■ Assigned task ■
Repeat the entries exactly as they stand.

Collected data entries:

___

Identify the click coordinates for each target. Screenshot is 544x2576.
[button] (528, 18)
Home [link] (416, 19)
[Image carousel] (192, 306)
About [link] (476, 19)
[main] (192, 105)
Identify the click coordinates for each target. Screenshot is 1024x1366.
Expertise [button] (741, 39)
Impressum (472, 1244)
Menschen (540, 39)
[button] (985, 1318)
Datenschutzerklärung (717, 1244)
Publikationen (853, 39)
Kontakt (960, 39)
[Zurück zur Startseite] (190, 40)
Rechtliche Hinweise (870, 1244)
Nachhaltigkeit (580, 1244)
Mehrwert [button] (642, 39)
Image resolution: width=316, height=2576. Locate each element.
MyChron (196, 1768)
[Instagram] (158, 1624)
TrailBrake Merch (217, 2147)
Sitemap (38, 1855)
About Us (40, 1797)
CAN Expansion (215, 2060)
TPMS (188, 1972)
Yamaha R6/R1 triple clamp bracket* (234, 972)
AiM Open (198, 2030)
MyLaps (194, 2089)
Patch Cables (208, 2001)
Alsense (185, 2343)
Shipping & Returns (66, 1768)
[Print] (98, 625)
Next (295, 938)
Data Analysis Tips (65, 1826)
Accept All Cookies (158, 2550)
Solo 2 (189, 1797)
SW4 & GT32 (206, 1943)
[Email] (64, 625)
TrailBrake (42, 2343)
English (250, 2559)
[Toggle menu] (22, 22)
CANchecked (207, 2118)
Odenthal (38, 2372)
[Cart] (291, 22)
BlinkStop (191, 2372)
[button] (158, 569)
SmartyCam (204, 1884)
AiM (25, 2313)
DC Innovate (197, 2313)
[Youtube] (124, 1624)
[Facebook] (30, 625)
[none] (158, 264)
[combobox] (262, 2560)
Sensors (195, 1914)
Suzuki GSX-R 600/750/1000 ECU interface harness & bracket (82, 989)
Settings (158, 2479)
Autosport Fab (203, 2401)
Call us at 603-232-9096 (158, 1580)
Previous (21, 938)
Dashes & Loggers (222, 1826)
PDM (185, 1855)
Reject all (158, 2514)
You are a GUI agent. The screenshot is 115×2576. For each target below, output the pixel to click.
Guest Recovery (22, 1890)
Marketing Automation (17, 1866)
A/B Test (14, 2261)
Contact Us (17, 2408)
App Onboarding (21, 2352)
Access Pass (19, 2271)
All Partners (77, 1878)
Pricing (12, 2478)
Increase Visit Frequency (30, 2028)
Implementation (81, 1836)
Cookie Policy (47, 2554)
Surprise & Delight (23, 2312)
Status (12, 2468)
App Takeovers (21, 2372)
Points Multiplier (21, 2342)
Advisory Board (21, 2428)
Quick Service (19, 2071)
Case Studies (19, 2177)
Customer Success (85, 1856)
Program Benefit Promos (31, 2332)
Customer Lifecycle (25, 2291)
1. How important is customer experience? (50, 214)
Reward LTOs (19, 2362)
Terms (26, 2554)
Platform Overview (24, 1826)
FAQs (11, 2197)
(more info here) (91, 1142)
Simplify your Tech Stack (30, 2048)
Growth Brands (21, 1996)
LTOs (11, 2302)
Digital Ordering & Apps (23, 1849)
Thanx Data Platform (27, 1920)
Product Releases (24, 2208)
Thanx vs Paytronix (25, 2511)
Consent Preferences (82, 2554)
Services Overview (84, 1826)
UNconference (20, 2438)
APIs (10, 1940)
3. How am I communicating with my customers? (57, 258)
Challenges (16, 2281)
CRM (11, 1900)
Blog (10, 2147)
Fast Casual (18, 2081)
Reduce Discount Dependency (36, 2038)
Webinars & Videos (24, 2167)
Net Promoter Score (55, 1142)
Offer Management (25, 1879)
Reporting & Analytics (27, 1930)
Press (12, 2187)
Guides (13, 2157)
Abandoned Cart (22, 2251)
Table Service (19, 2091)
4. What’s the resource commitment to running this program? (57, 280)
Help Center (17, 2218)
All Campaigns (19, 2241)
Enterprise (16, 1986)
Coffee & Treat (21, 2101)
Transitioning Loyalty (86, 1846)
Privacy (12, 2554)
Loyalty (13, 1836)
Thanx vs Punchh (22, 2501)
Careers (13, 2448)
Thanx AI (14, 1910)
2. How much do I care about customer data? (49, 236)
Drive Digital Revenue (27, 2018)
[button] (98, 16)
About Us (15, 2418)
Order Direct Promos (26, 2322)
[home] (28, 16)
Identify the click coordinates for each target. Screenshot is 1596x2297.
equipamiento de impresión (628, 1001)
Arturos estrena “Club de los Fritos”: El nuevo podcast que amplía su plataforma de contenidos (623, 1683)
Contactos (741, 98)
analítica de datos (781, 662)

___

■ Response to the task ■
Identify the click coordinates for each target. Screenshot is 544x2576.
[button] (528, 18)
Home [link] (416, 19)
[Image carousel] (192, 306)
About [link] (476, 19)
[main] (192, 105)
Identify the click coordinates for each target. Screenshot is 1024x1366.
Expertise [button] (741, 39)
Impressum (472, 1244)
Menschen (540, 39)
[button] (985, 1318)
Datenschutzerklärung (717, 1244)
Publikationen (853, 39)
Kontakt (960, 39)
[Zurück zur Startseite] (190, 40)
Rechtliche Hinweise (870, 1244)
Nachhaltigkeit (580, 1244)
Mehrwert [button] (642, 39)
Image resolution: width=316, height=2576. Locate each element.
MyChron (196, 1768)
[Instagram] (158, 1624)
TrailBrake Merch (217, 2147)
Sitemap (38, 1855)
About Us (40, 1797)
CAN Expansion (215, 2060)
TPMS (188, 1972)
Yamaha R6/R1 triple clamp bracket* (234, 972)
AiM Open (198, 2030)
MyLaps (194, 2089)
Patch Cables (208, 2001)
Alsense (185, 2343)
Shipping & Returns (66, 1768)
[Print] (98, 625)
Next (295, 938)
Data Analysis Tips (65, 1826)
Accept All Cookies (158, 2550)
Solo 2 (189, 1797)
SW4 & GT32 (206, 1943)
[Email] (64, 625)
TrailBrake (42, 2343)
English (250, 2559)
[Toggle menu] (22, 22)
CANchecked (207, 2118)
Odenthal (38, 2372)
[Cart] (291, 22)
BlinkStop (191, 2372)
[button] (158, 569)
SmartyCam (204, 1884)
AiM (25, 2313)
DC Innovate (197, 2313)
[Youtube] (124, 1624)
[Facebook] (30, 625)
[none] (158, 264)
[combobox] (262, 2560)
Sensors (195, 1914)
Suzuki GSX-R 600/750/1000 ECU interface harness & bracket (82, 989)
Settings (158, 2479)
Autosport Fab (203, 2401)
Call us at 603-232-9096 (158, 1580)
Previous (21, 938)
Dashes & Loggers (222, 1826)
PDM (185, 1855)
Reject all (158, 2514)
You are a GUI agent. The screenshot is 115×2576. For each target below, output the pixel to click.
Guest Recovery (22, 1890)
Marketing Automation (17, 1866)
A/B Test (14, 2261)
Contact Us (17, 2408)
App Onboarding (21, 2352)
Access Pass (19, 2271)
All Partners (77, 1878)
Pricing (12, 2478)
Increase Visit Frequency (30, 2028)
Implementation (81, 1836)
Cookie Policy (47, 2554)
Surprise & Delight (23, 2312)
Status (12, 2468)
App Takeovers (21, 2372)
Points Multiplier (21, 2342)
Advisory Board (21, 2428)
Quick Service (19, 2071)
Case Studies (19, 2177)
Customer Success (85, 1856)
Program Benefit Promos (31, 2332)
Customer Lifecycle (25, 2291)
1. How important is customer experience? (50, 214)
Reward LTOs (19, 2362)
Terms (26, 2554)
Platform Overview (24, 1826)
FAQs (11, 2197)
(more info here) (91, 1142)
Simplify your Tech Stack (30, 2048)
Growth Brands (21, 1996)
LTOs (11, 2302)
Digital Ordering & Apps (23, 1849)
Thanx Data Platform (27, 1920)
Product Releases (24, 2208)
Thanx vs Paytronix (25, 2511)
Consent Preferences (82, 2554)
Services Overview (84, 1826)
UNconference (20, 2438)
APIs (10, 1940)
3. How am I communicating with my customers? (57, 258)
Challenges (16, 2281)
CRM (11, 1900)
Blog (10, 2147)
Fast Casual (18, 2081)
Reduce Discount Dependency (36, 2038)
Webinars & Videos (24, 2167)
Net Promoter Score (55, 1142)
Offer Management (25, 1879)
Reporting & Analytics (27, 1930)
Press (12, 2187)
Guides (13, 2157)
Abandoned Cart (22, 2251)
Table Service (19, 2091)
4. What’s the resource commitment to running this program? (57, 280)
Help Center (17, 2218)
All Campaigns (19, 2241)
Enterprise (16, 1986)
Coffee & Treat (21, 2101)
Transitioning Loyalty (86, 1846)
Privacy (12, 2554)
Loyalty (13, 1836)
Thanx vs Punchh (22, 2501)
Careers (13, 2448)
Thanx AI (14, 1910)
2. How much do I care about customer data? (49, 236)
Drive Digital Revenue (27, 2018)
[button] (98, 16)
About Us (15, 2418)
Order Direct Promos (26, 2322)
[home] (28, 16)
Identify the click coordinates for each target. Screenshot is 1596x2297.
equipamiento de impresión (628, 1001)
Arturos estrena “Club de los Fritos”: El nuevo podcast que amplía su plataforma de contenidos (623, 1683)
Contactos (741, 98)
analítica de datos (781, 662)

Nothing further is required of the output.